Can Roglic still win green and polka dot jerseys?
It's unlikely but still mathematically possible that Slovenia's Primoz Roglic can catch Fabio Jakobsen for the green jersey and pip Team DSM pair Michael Storer and Romain Bardet for the polka dots... although at this stage in the race, you'd think he'd settle for a third successive red jersey crown.

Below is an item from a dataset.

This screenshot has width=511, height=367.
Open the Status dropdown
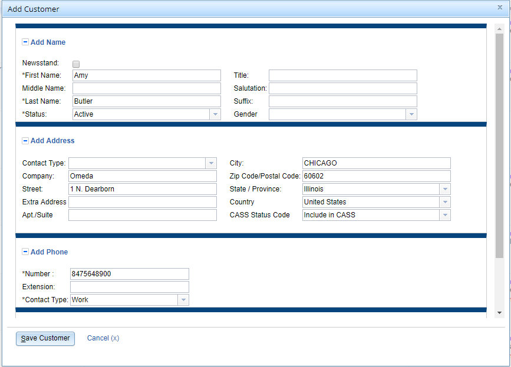pos(215,114)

Good morning and welcome to live coverage of today's antepenultimate stage of La Vuelta. Three lower-category climbs spice up the opening half of this 191.2km run over rolling roads between Asturias and Galicia. There's a flat finish but no guarantee this will be a sprint given the demanding terrain and the previous days' difficulties...
Stage 18 recap
A late attack on the gruelling double-digit ramps of the climb known as the Angliru’s evil sister saw Colombia’s Miguel Angel Lopez reel in Spain’s David de la Cruz before holding off the chase from the red jersey Primoz Roglic, teammate Enric Mas and the white jersey Egan Bernal.
‘Superman’ Lopez crossed the line on the cloud-capped summit of the highest paved road in the Cantabrian mountains in Asturias with a punch of the air as he secured his Movistar team their first stage win in this year’s Grand Tours. Slovenia’s Roglic (Jumbo-Visma) took second place 14 seconds in arrears after zipping clear of Spaniard Mas (Movistar) and Colombia’s Bernal (Ineos Grenadiers) on the stinging 17% ramp in the last kilometre of the brutal final climb.

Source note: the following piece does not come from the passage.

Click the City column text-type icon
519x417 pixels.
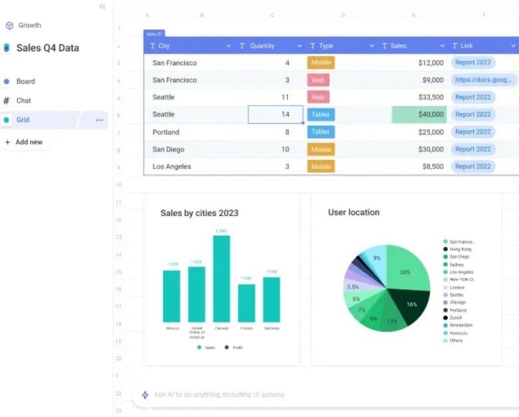152,46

Bahrain Victorious duo Jack Haig and Gino Mader finished in a chase group alongside De la Cruz (UAE Team Emirates) and Louis Meintjes (Intermarche-Wanty-Gobert) just under one minute behind, before Roglic’s teammate Sepp Kuss and Adam Yates (Ineos Grenadiers) completed the top 10 on what was arguably the queen stage of the race.
Despite missing out on back-to-back mountaintop wins, defending champion Roglic moved 2:30 clear of Mas in the general classification, with Lopez now 2:53 back in third place. Australia’s Haig retained his fourth place while Bernal moved into the top five after another difficult day for Guillaume Martin (Cofidis) saw the Frenchman drop four places to ninth.
Stage 18 highlights: Lopez wins in misty mountains as Roglic closes on third title
Is Sepp Kuss a future Grand Tour champion? Pundits disagree
Sepp Kuss (Jumbo-Visma) is a future Grand Tour winner in the making”, according to 2012 Tour de France champion Bradley Wiggins.
The American is playing second fiddle to Primoz Roglic at La Vuelta but still sits seventh in the general classification.
He took second behind Roglic on Wednesday’s stage on the Covadonga, even managing to share a brief smirk with the teammate as he wound up his sprint finish.
“I’m a big fan of Sepp. This guy is a future Grand Tour winner in the making," said Wiggins.
“I almost worry that he’s too nice. I think he loves it [a support role]. He’s got someone in Primoz Roglic that he’s going to learn so much from.
“But we’ve seen so many riders try to take that mantle of leadership and they don’t live up the performance that they did as a worker. And some people just excel riding for other people and I think he’s one of them.”
Sepp Kuss: Is Jumbo-Visma rider a future Grand Tour winner? Wiggins and Smith disagree
However, Brian Smith was keen to add a dose of realism to The Breakaway sofa and quickly dismissed the clamour.
“I’d love to see him win a Grand Tour but I don’t think he will,” said Smith.
“I don’t think he’s a leader, I think he’s a support person. It’s bit like Sean Yates – always wants to work on the front, be the first to put their hand up to do all the work. I don’t think he wants the limelight.
“He doesn’t have a good enough time trial, he’s certainly one of the best climbers in the pro peloton, but some of these riders get a lot of confidence from helping others and don’t want to do it themselves.”